7. Jika seseorang mengambil
harta orang lain yang punya hutang kepadanya dengan niat untuk bayar hutang
orang itu kepadanya dan juga dengan niat maling, maka ia tidak terkena hukuman
potong tangan untuk niat yang pertama, tetapi hanya pada niat yang kedua.
8. Tentang Kinayah (sindiran) Thalaq dan selain thalaq, ketika seorang suami
berkata pada istrinya : “Kamu adalah perempuan yang tidak punya suami”, jika ia
berniat untuk menjatuhkan thalaq maka jatuhlah thalaqnya itu kepada istrinya,
namun jika tidak, maka tidak apa-apa.
KAIDAH KEDUA
مَا يُشْتَرَطُ فِيْهِ التَّعْيِيْنُ،
فَالْخَطَأُ فِيْهِ مُبْطِل
"Jika menyatakan sesuatu
itu menjadi syarat, maka jika kesalahan hukumnya batal”
Misalnya:
1. Kesalahan dalam melakukan sholat dzuhur ke 'ashar dan sebaliknya, maka
ketika ia melakukan sholat dzuhur dan berniat sholat 'ashar maka hukumnya tidak
sah.
2. Kesalahan dalam niat dari Kafarat Dzihar ke Kafarat Membunuh.
3. Kesalahan dalam niat dari Sholat Sunnah Rawatib Dzuhur ke Rawatib'Ashar
4. Kesalahan dalam niat dari Sholat 'Idul Fitri ke 'Idul Adlha dan sebaliknya.
5. Kesalahan dalam niat dari Sholat dua raka'at Sunnah Ihram ke dua raka'at
sunnah Thawaf dan sebaliknya.
6. Kesalahan dalam niat dari puasa 'Arafah ke puasa 'Asyura dan sebaliknya.
KAIDAH KETIGA
ما يُشْتَرَطُ اَلتَّعَرُّضُ لَهُ جُمْلَةً وَلاَ
يُشْتَرَطُ تَعْيِيْنُهُ تَفْصِيْلاً، إِذَا عَيَّنَهُ وَأَخْطَأَ ضَرَّ
"Jika syaratnya hanya
menentukan secara global, dan tidak disyaratkan ta'yinnya (menyatakannya)

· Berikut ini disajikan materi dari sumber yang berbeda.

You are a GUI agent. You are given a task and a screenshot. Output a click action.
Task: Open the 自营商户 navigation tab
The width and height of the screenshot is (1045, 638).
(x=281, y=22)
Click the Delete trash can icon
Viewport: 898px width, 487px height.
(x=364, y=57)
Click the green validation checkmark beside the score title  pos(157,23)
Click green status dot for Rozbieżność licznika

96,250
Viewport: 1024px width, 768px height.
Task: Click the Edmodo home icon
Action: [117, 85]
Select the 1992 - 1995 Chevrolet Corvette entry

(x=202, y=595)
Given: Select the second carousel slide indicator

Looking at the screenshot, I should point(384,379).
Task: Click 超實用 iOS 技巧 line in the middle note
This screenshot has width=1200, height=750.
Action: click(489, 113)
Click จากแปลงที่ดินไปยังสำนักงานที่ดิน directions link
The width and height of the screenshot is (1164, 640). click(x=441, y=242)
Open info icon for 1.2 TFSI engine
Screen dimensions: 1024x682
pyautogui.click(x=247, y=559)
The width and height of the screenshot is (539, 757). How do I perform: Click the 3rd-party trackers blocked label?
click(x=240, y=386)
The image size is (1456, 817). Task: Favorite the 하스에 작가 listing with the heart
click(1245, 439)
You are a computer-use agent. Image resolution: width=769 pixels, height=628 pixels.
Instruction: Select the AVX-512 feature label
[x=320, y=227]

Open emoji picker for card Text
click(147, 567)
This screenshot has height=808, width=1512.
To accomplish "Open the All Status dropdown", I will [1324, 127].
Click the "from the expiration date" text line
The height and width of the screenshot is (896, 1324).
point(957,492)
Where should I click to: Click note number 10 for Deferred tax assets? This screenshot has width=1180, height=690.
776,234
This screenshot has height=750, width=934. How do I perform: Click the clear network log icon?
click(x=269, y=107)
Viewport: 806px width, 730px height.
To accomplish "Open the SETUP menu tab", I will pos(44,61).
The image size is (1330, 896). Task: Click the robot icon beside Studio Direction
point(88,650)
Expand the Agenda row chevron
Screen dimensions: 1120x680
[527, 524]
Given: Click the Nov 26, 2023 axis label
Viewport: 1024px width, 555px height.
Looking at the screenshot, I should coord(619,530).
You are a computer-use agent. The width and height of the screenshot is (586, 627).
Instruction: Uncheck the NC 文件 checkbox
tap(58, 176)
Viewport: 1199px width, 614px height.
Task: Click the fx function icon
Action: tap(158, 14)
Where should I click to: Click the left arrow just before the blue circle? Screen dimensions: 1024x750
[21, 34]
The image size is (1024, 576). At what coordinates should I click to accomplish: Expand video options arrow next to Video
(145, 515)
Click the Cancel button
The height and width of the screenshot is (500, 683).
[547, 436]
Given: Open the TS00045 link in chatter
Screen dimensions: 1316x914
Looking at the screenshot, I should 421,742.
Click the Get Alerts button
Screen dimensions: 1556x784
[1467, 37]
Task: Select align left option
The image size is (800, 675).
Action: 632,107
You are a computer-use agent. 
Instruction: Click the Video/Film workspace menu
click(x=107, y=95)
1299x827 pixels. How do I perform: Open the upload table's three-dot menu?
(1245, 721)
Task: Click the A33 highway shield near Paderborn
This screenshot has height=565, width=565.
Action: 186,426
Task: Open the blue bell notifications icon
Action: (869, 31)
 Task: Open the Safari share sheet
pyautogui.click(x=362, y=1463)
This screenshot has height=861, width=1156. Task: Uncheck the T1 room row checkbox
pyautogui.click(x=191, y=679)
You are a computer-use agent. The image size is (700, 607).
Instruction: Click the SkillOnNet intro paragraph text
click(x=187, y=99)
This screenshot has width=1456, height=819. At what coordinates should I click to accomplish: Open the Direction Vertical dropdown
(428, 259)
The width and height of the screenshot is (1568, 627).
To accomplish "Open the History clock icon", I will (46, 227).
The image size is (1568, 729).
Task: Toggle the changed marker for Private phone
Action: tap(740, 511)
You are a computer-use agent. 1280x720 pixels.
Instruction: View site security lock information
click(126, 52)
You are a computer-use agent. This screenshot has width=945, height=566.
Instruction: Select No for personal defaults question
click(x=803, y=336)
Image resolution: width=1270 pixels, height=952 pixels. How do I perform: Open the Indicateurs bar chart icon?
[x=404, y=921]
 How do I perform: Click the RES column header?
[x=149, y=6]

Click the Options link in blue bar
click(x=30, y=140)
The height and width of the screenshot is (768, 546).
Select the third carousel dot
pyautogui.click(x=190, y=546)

secara terperinci, maka ketika seseorang menyatakannya dan ia salah, maka hal
itu akan menjadi madharat"
Misalnya:
1. Niat menjadi ma'mum pada Zaid ternyata yang jadi imam adalah Umar, maka
tidak sah berjama'ahnya karena ia telah menghilangkan niat ma'mum kepada Umar
dengan niat menjadi ma'mumnya Zaid, maka ketika ternyata ia menjadi ma'mum dari
Umar maka ia tidak berniat menjadi ma'mum. Dan dalam berjama'ah tidak
disyaratkan menyatakan siapa imamnya, tetapi hanya disyaratkan untuk niat
berjama'ah, tidak yang lain.
2. Niat mensholati mayyitnya Bakar, ternyata yang disholatinya adalah mayyit
Khalid, atau niat sholat untuk mayyit laki-laki tapi ternyata mayyitnya
perempuan, atau sebaliknya, maka semua itu tidak sah. Karena dalam sholat
Janazah itu tidak wajib ta'yin (menyatakan) siapa mayyit yang disholatinya,
hanya cukup berniat sholat terhadap mayyit saja.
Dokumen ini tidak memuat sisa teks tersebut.